Viewing 6 replies - 1 through 6 (of 6 total)
  • Well, there probably is. But I’m no php programmer…. too bad Kafkaesquí is among the missing.

    Thread Starter thornomad

    (@thornomad)

    I figured there must be away to adjust the single.php file to run a custom loop … one that creates the database connection manually and thta would disregard whatever safegaurds are hard coded into the wordpress loop functions.
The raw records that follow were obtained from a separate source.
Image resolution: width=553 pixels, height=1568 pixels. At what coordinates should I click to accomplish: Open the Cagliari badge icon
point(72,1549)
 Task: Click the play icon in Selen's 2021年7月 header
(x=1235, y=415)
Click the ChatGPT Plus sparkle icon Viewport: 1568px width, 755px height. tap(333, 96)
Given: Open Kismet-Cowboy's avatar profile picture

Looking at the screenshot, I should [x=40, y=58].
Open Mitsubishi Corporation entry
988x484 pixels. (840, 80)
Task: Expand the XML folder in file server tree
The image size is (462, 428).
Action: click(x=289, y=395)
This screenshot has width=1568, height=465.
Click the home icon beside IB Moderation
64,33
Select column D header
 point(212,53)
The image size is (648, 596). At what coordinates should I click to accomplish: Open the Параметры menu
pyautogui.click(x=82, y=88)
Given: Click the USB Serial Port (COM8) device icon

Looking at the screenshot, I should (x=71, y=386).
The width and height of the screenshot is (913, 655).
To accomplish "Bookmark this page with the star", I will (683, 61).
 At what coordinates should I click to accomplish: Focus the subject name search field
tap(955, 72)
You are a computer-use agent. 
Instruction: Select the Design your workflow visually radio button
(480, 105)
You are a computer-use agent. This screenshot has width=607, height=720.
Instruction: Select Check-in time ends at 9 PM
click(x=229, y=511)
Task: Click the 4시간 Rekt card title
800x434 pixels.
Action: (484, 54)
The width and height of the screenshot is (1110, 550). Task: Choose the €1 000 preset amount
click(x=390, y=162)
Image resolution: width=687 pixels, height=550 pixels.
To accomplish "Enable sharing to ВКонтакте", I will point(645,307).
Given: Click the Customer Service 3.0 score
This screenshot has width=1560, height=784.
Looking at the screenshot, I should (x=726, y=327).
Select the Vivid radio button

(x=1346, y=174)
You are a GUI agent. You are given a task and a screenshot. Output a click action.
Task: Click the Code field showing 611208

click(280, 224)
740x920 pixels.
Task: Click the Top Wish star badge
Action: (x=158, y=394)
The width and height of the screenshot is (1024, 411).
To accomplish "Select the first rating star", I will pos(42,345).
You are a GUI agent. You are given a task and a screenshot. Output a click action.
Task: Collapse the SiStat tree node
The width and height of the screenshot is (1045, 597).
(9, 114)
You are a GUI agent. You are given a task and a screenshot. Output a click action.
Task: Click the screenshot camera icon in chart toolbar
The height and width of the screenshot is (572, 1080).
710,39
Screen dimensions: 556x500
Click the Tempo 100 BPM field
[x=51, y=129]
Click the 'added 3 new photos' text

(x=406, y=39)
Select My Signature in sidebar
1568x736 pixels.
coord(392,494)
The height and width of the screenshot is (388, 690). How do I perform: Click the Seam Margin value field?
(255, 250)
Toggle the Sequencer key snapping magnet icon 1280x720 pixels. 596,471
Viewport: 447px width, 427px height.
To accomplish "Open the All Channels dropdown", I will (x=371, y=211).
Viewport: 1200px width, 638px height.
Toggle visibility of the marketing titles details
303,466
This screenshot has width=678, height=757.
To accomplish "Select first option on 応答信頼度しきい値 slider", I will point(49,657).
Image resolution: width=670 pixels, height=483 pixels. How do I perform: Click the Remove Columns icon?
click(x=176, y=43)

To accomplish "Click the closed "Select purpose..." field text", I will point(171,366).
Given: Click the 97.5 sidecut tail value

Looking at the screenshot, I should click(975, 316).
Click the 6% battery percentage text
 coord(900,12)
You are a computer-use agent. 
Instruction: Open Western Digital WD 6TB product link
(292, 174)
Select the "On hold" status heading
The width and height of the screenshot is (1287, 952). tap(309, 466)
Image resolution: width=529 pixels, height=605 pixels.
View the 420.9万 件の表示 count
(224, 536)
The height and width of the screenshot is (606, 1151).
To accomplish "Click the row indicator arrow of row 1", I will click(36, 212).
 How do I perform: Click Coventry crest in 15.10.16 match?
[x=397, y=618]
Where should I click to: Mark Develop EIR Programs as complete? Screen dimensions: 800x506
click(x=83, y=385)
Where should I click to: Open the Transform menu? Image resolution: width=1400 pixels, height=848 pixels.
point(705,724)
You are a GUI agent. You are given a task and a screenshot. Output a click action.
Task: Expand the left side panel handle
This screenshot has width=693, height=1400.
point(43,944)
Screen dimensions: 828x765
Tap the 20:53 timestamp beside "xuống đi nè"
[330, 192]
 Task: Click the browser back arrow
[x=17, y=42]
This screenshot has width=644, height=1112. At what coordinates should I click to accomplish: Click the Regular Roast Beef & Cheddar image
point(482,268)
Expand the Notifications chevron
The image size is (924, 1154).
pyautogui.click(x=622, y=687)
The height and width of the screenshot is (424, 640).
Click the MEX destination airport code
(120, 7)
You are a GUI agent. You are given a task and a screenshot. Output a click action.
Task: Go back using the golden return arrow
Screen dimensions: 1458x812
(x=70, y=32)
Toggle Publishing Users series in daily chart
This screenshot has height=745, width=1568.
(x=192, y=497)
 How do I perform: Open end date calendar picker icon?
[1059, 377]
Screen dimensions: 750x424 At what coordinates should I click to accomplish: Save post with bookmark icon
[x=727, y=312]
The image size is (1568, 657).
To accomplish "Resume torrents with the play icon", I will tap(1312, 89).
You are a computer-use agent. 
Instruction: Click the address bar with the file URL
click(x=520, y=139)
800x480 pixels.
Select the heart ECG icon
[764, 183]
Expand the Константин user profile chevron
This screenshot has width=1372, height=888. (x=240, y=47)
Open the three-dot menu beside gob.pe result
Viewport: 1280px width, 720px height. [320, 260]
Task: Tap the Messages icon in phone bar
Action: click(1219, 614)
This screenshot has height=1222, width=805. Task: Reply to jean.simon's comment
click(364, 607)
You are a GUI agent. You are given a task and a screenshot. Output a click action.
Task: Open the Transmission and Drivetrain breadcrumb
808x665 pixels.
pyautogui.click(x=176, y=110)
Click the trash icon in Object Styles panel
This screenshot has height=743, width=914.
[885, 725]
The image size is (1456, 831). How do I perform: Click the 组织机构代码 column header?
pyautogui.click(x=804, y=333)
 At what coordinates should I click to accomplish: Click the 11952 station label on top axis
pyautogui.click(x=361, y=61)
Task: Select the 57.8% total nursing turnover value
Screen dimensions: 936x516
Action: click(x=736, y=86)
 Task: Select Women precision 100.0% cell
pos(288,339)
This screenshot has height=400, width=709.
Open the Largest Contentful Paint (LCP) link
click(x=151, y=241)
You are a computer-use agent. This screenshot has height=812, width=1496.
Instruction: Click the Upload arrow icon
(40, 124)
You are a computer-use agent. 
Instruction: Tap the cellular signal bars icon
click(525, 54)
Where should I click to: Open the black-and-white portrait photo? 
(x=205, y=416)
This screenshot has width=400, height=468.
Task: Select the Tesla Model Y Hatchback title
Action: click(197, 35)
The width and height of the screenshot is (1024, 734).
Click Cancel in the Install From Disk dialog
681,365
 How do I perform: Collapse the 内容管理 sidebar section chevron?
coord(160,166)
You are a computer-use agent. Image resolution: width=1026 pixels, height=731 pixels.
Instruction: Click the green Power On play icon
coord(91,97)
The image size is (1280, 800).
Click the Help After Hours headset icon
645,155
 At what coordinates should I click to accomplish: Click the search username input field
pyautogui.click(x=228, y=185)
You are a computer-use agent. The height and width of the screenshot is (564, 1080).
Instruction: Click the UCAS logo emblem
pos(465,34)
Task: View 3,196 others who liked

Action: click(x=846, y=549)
    I am just not sure how to query the database and tell it which post ID to use (since I wouldn’t be in a loop, I don’t know how the post ID is “identified”). What function, that is.

    D

    Thread Starter thornomad

    (@thornomad)

    Actually, it may be more difficult than that … a quick test using simply the have_posts() function to see if a post is even being passed through the wp_head shows that none is … all I need, though, is someway to retrieve the ID of the post it was that was requested and then send that through a custom loop in order to display that post. Have to get away without using $post though, because I suspect that will be empty.

    D

    Thread Starter thornomad

    (@thornomad)

    Well, all right: I went and solved it a less than pretty way … I used the EventCalendar Plugin … it had a “dirty hack” that works with some of its variables; once the “event calendar” is configured to work with my future post category, it allows wordpress to display the posts.

    This did require that I edit the classes.php file … but, so far, no harm no foul.

    I wish there was an easier way.

    Only problem is that you’ll need to re-hack core when a new version hits (an almost monthly occurrence, ain’t?)

    Thread Starter thornomad

    (@thornomad)

    Yea, I suppose that is a problem — I don’t see a good way around it yet. Wish it was simply a check-button option in wordpress: “Show Future Posts”.

    Maybe not that simple, coding-wise.

Viewing 6 replies - 1 through 6 (of 6 total)
  • The topic ‘Future Post Quandary’ is closed to new replies.